The first time I realized what a huge player Redfield actually used to be in the optics field was while reading Charles Henderson's book, Marine Sniper: 93 Confirmed Kills, about the legendary Carlos Hathcock.

If I recall correctly, Hathcock had a Unertl scope while in Vietnam, but many of the sniper rifles in use were fitted with Redfield Accu-Range scopes, and they were considered fine optics. At the time--four decades ago, and while this magazine was still young--Redfield held a position of envy, even among such sterling competitors as Leupold.


A lot of water has flowed under the bridge since then. Suffice it to say that in the 1990s Redfield's competitors put so much pressure on the company that in 1998 it closed its doors. It was a shame; the company was truly an American icon and only a decade away from becoming a century old. As I pen this, Redfield is 100 years old.



Several times the defunct company was sold. Rumors abounded: Redfield was back. Redfield was honoring warrantee claims. Redfield wasn't honoring warrantee claims. Redfield was being sold again. At least once, a massive new product launch took place, featuring a scope made overseas and sporting all sorts of innovative bells and whistles; in fact, it was covered here in the pages of Shooting Times. Yet product never hit dealers' shelves in numbers abundant enough to make a splash.

Then in April of 2008, Leupold, once one of Redfield's arch-competitors, purchased the Redfield brand.
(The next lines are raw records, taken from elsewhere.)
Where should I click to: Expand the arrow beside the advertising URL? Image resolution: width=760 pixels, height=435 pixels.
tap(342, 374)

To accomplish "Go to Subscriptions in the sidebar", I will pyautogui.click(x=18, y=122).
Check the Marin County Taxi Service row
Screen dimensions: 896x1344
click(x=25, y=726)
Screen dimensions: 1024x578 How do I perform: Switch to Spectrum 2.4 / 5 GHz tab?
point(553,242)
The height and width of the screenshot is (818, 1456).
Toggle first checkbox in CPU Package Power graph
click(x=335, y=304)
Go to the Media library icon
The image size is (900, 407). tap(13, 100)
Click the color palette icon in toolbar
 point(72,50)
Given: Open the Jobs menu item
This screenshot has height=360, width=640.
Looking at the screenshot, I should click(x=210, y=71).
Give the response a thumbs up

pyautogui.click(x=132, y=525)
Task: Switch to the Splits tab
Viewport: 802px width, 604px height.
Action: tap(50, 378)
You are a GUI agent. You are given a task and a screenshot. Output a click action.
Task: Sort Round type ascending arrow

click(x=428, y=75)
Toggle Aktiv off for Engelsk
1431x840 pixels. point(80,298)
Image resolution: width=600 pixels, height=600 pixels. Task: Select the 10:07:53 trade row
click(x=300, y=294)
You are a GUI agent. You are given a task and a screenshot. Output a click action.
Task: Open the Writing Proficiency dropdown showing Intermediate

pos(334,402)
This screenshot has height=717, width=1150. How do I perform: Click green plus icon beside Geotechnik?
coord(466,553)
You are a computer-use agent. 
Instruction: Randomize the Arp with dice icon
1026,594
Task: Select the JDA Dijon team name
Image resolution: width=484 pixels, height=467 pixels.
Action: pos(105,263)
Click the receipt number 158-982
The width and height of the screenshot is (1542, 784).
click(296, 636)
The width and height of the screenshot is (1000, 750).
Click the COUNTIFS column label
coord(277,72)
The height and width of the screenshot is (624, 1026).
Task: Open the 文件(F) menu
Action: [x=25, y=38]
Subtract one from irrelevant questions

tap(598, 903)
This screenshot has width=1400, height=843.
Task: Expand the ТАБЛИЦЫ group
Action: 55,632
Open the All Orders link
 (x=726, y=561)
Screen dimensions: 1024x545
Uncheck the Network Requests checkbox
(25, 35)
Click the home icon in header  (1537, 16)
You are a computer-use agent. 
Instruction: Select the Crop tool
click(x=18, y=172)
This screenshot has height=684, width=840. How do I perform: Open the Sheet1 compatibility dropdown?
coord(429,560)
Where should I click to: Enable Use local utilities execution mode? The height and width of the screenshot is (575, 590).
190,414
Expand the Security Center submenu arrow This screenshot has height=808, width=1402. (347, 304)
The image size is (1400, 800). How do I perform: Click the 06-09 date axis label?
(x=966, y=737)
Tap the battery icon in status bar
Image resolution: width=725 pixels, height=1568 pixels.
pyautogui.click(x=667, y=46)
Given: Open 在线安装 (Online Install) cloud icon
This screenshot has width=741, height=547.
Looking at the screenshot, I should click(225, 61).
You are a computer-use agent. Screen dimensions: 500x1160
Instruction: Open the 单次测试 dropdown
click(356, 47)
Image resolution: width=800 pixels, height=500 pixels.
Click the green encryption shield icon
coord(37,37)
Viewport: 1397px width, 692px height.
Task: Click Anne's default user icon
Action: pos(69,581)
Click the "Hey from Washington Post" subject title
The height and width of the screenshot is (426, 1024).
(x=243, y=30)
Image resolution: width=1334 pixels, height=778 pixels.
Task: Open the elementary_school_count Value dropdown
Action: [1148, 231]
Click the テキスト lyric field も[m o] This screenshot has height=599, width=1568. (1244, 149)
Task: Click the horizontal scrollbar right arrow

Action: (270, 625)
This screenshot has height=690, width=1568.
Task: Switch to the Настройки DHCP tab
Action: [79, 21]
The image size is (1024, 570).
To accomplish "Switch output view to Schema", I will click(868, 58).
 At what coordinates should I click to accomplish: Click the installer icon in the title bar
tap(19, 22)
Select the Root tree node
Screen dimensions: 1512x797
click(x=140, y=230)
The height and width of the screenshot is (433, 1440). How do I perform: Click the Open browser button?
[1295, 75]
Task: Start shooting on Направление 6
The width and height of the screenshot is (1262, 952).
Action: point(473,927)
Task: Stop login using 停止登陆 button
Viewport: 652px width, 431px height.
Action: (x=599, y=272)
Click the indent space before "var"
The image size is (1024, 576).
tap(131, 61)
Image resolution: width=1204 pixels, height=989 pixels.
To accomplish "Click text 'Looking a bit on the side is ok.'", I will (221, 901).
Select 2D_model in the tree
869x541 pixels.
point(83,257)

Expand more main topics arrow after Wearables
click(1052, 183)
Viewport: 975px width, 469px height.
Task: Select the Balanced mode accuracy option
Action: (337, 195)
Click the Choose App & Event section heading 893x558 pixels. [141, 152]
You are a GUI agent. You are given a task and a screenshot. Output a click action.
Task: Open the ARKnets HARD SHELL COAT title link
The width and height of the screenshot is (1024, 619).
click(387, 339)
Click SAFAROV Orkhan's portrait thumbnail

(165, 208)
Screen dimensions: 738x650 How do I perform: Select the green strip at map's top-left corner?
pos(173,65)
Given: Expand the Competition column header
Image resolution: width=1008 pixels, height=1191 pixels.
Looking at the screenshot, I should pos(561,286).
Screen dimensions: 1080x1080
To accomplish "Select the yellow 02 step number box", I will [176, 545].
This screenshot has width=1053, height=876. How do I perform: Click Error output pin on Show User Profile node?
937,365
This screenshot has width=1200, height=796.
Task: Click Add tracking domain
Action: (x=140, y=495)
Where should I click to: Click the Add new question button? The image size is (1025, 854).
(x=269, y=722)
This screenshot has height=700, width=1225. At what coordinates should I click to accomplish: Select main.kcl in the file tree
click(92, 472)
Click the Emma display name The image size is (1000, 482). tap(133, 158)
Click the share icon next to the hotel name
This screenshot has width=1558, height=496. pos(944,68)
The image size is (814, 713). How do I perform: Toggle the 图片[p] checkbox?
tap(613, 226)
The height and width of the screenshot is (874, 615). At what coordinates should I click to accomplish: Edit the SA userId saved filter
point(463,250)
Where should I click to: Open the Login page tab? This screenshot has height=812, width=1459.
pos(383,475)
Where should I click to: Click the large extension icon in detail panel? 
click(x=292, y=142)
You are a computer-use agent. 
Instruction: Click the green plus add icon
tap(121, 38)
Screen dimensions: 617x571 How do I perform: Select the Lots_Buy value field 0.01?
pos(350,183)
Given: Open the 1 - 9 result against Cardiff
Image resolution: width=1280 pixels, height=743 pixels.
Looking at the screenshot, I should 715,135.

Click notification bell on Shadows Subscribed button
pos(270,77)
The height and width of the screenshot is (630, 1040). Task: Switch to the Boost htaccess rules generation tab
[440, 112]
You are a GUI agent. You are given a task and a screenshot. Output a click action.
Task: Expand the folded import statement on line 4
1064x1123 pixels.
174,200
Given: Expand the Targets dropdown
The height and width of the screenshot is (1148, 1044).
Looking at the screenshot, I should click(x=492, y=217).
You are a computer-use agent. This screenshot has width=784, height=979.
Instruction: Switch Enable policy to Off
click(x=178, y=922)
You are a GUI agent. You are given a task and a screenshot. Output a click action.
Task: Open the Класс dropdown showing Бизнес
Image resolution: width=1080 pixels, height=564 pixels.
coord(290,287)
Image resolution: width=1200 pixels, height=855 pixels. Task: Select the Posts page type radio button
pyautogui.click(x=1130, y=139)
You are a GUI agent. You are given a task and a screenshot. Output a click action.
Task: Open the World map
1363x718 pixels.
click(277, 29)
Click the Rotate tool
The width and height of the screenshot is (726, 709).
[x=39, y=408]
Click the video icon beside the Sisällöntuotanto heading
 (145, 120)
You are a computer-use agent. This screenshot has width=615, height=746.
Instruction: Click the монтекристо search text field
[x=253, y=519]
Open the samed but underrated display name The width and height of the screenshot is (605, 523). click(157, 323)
Today, Leupold holds the envied position vied for by Redfield 40 years ago--that of America's premier optics manufacturer. Leupold made what I consider the smartest move possible in order to ensure the solidity of Redfield's future: The company announced an American-built Redfield scope--the "Revolution"--with traditional Redfield styling and modern features geared toward hunters. The firm is building said scope in its Beaverton, Oregon, plant, using the same particularly high-end materials, machines, and manufacturing techniques that Leupold scopes boast. What amazes me the most is that the scope (at least the initial 3-9X 40mm version) will sell for $149 dollars. Keep in mind, that's American made!Paraphrasing Leupold's Pat Mundy, the scope is intended to compete directly with similar-priced scopes imported from overseas. After spending some significant range time with the scope, I believe it will--to put it crassly--blow similar-priced imported scopes out of the water.


Specifications
As I mentioned, Redfield's Revolution is manufactured in Leupold's plant here in the good old U.S.A. The maintube is machined of 6061-T6 aluminum, and the lenses are ground from premium-quality glass and are multicoated. Said coatings are a multilayer, dielectric metallic compound that is applied to the lenses to improve light transmission by reducing stray reflection from the lens, which increases light transmission into the low 90s.

The erector assembly features intentionally beefed-up construction to provide ruggedness, and reticle adjustments are controlled by audible-and-tangible-click 1/4 M.O.A. finger-friendly Accu-Trac turrets.

The unit is purged with nitrogen against fogging and is fully waterproof. It's also touted as shockproof, which presents a challenge to the gleeful little equipment-testing troll that resides within me. However, I resisted the urge to roll the scope down the several flights of concrete stairs leading to my office, deciding instead to take the shockproof guarantee as it was probably intended: It should withstand recoil--even very heavy recoil--with aplomb.

Classic in styling and cutting-edge in performance, the Redfield Revolution is an American-built optic for under $150.

On that note, the Redfield Revolution comes with a full lifetime warranty.

I particularly liked the fact that designers had taken pains to use styling that was both reminiscent of old Redfields yet classically modern, providing a finished product with great looks and a sleek, ergonomic makeup. Any vintage Redfield aficionado looking at the new Revolution will recognize the three diamond-knurled rings around the ocular lens housing and other trademark elements derived from early Redfield optics.

The black matte finish is similar to but different from the finish used on Leupold scopes. The anodizing process is the same, but the texture created before applying the anodizing is different. Specifically, a different-size bead is used during bead-blasting to create a dull, very nonreflective, aesthetically appealing surface.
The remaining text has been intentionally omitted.